• Supplied information
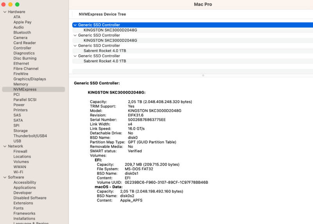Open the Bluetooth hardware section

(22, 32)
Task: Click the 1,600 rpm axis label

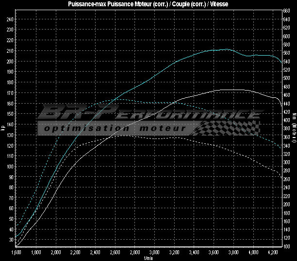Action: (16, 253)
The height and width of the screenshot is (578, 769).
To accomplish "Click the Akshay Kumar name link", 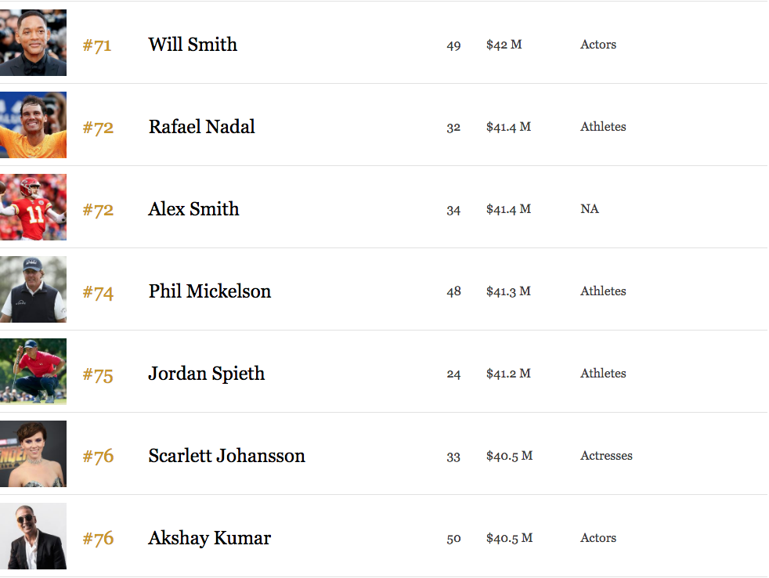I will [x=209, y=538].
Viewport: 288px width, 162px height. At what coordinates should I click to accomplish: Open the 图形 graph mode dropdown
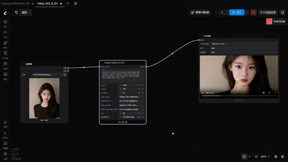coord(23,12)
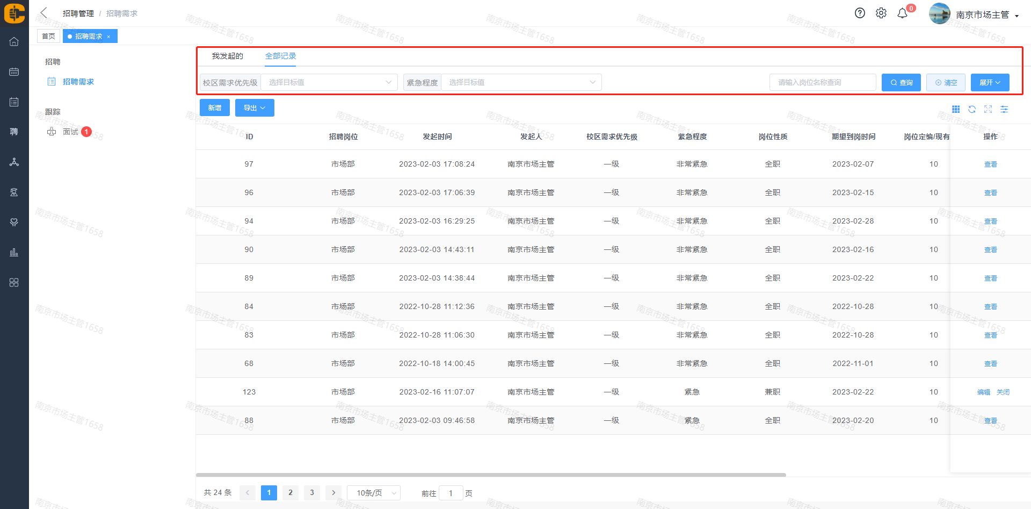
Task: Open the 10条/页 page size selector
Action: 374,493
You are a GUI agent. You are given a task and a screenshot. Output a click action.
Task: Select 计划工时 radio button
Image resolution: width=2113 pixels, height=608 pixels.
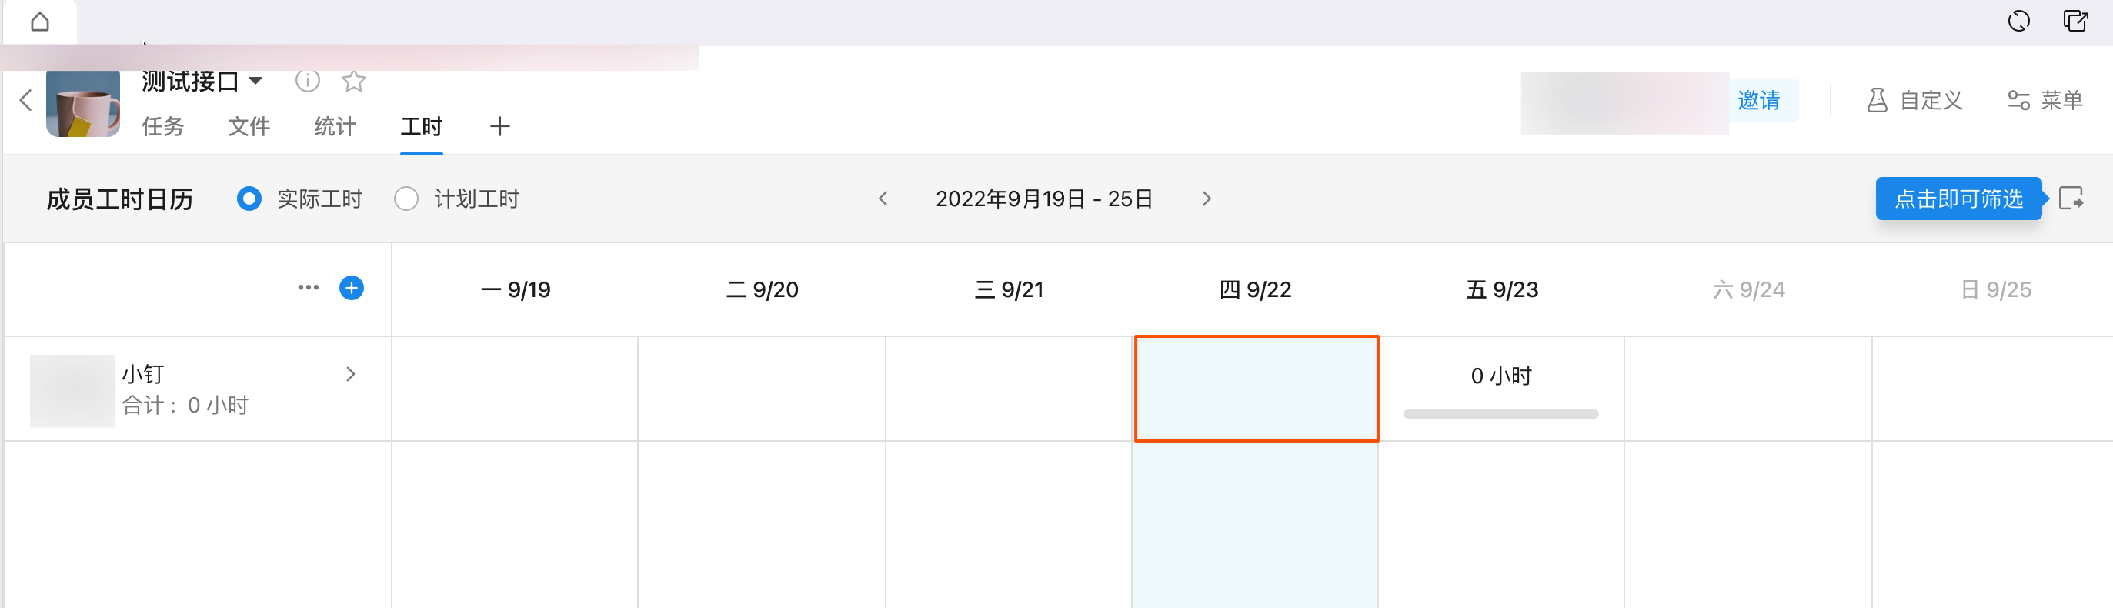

• Instruction
Gather every line of the material above that contains the word "height", and copy each one in full.

• Complete response
The height and width of the screenshot is (578, 769).
Viewport: 288px width, 162px height. At what coordinates should I click to accomplish: Open the 图形 graph mode dropdown
Image resolution: width=2113 pixels, height=608 pixels.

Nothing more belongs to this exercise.